Also Buganda History stresses that the people of the Ntalaganya Clan are the descendants of King Wadda who is said to have been the first King of Buganda before Kintu. Also the Buganda History says that Buganda had kings before Kintu and King Wadda is said to have been the first King of Buganda.

== Ntalaganya Kings ==
There are said to have been nine kings after Wadda namely:

1. Bukulu I,
2. Bukulu II,
3. Bbanga,
4. Musisi,
5. Ssemandamuntu,
6. Nsingere,
7. Buganda,
8. Lubaalewattu
9. Bemba.

All these kings are said to have been of the Ntalaganya clan.
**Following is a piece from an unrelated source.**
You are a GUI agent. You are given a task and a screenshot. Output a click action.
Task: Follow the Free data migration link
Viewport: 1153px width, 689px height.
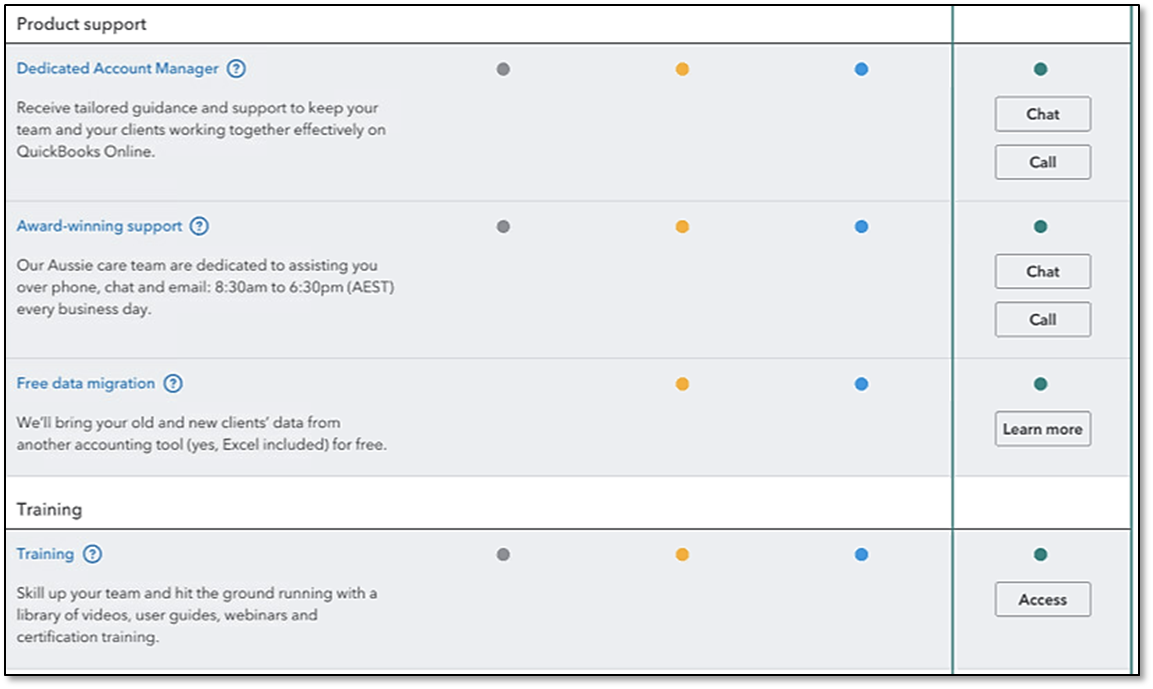[86, 383]
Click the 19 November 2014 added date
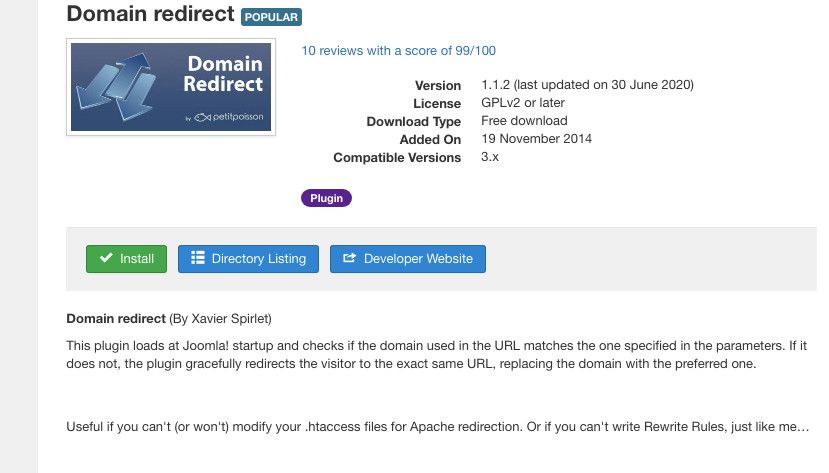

== Ntalaganya Clan Heads ==
Clan Elders (Abamasiga) and their seats are as follows:

- Bbambaga of Bbambaga in Bulemeezi
- Ndimukazi of Buwanguzi in Ggomba
- Mugambajjoro of Kyaliwajjala in Kyaddondo
- Kalamazi of Jjinja in Kyaddondo
- Wadda of Kiwawu in Busujju
- Lutwama of Kakiri in Busiro
- Kyaddondo of Kawempe in Kyaddondo
- Nalumenya of Njolo in Busiro
- Bulijjanga of Bbambaga in Bulemeezi
- Ssebabi of Buggala in Bulemeezi
- Kiribata of Kibutamu in Gomba
- Ssensamba of Kalyabayoga in Gomba
- Luzingo of Kasozikake in Gomba
- Bukulu of Kabubula in Bulemeezi
- Ssebunya of Bunnya in Gomba

== Clan Information ==

| Clan | Information |
|---|---|
| Clan (Ekika) | Ntalaganya |
| Totem (Akabiro) | Maleere ( a type of mushroom); Omussukundu; Amazzi g'ekisasi; |
| Clan Head (Omutaka) | Bbambaga |
| Clan Seat (Obutaka) | Bbambaga, Bulemezi |
| Slogan (Omubala) | Omusajja Kalamazi ne jjo ndiramaga.; Mussukundu Butiko; |

== Totem and cultural symbols ==

- Clan totems ("Omuziro" or "Akabiro") serve as symbolic identifiers and are treated with respect. Totems may be animals, plants or natural elements and represent the clans ancestry and spiritual heritage. The Ntalaganya clan is traditionally associated with the following symbols:
- Blue duiker
- Maleere
- Omussukundu
- Amazzi g'ekisasi
These totems are protected symbols and clan members traditionally avoid harming or consuming them.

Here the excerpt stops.